We can never dictate who dies and lives from a deadly disease, car accident, rape, or any other misfortune that may take place in our lives… But we can dictate how we survive from such challenges, and in the end, that’s what makes us greater….I decided to survive and be a victor and not a victim.
My name is Regorapetse Serote, and this is my story. It was August of 2017 when I first heard the news that I was diagnosed with a rare disease, stage 3, Inflammatory Breast Cancer. To my advantage, I was told in the comfort of my home by my cousin, who had helped me get the tests and results quickly. As I sat there with her and my aunt, I cannot articulate the thoughts that were going through my mind but remember being in a daze, thinking about everything I had heard about breast cancer and how deadly the disease can be. I remember thinking of chemo and suffering and not continuing to fend for myself in the future. But at that moment, it was my aunt and my cousin’s strength that helped me get through the day. Their faith continued to carry me through what I believed at the time was going to be a road of hospital visits and feelings of weakness and despair. It allowed me to see that it is not the end but just the beginning of a new normal. They reminded me that God is our source, and through my relationship with God, I would be able to get through it all.
I learned so many lessons in this time of my life; let’s look into lesson number one; support. Since chemo didn’t get me down physically, it definitely broke me down emotionally, which is when nothing else matters. Still, people, no amount of money could ever equate to the amount of support I received from family and friends and, in particular, my partner at the time. I say in particular my partner because… SIGH… Let’s sidetrack a bit and biblically look at the meaning of the word love; Love is patient, love is kind. It does not envy; it does not boast, it is not proud. It does not dishonor others; it is not self-seeking, it is not easily angered, it keeps no record of wrongs. Love does not delight in evil but rejoices with the truth. It always protects, always trusts, always hope, always perseveres. You see, I received the biblical meaning of love from one man that chose to stand by me and everything I was going through; he taught me another level of loyalty and commitment, and even though my challenges, in his eye, I was still the same person he wanted to be with. I have so many highlighted moments where my friends also stood by me through it all, but there was one time, in particular, I was blown over by the lengths they went through to make sure I was good. They surprised me with an all-expenses-paid weekend getaway, creating lasting memories.
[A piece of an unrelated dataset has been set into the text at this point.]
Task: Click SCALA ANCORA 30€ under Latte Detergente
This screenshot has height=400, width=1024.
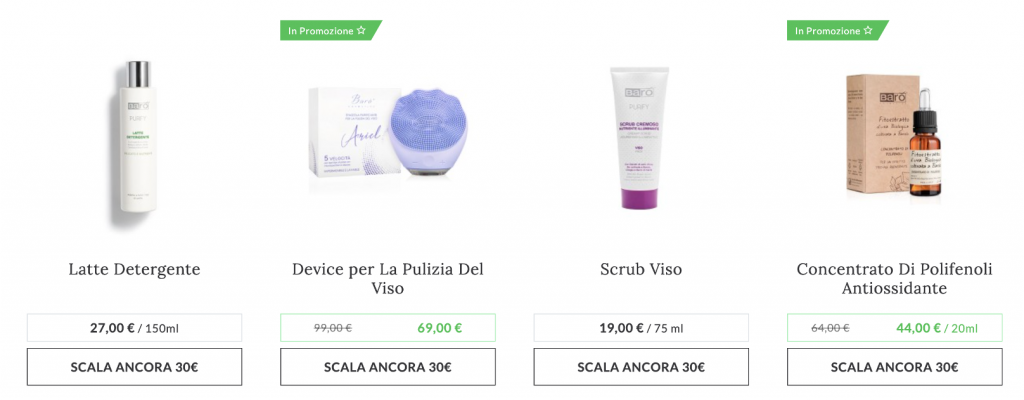Action: point(135,367)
Let’s fast forward to 2020; oh, what a year it’s been. By the end of 2019, my breast got worse, to the point where it became an open wound, and the pain was so excruciating. To top it off, in March of 2020, I found out I was three months pregnant and that the breast cancer had spread to my lung, and now I was diagnosed with stage 4 breast cancer. When my oncologist told me that it had spread, there were so many different emotions going through my head, and still to this day, I can’t articulate exactly how I was feeling. To make matters worse, I had to entertain the idea of aborting my unborn baby cause the doctors were unsure how the chemotherapy would react to my body. But I couldn’t do it. I couldn’t live with the fact that I had aborted a child, my child; so, I chose to trust and believe in God and that He would safely guard her and me. On the 11th of September, I gave birth to a healthy baby girl by C-section because the doctors found out I also had heart failure caused by the chemotherapy I took in 2017, and giving birth normally would cause way too much strain on my heart with the potential of it stopping completely. Anashe is my miracle baby, and I believe she is also healing me because when I look at her, she gives me hope that you can make it through any challenge. You have to decide that you will get through the challenges and believe that you will and you will. Today my daughter is 4 months with a lifetime ahead of her, and I believe I will be with her every step of the way.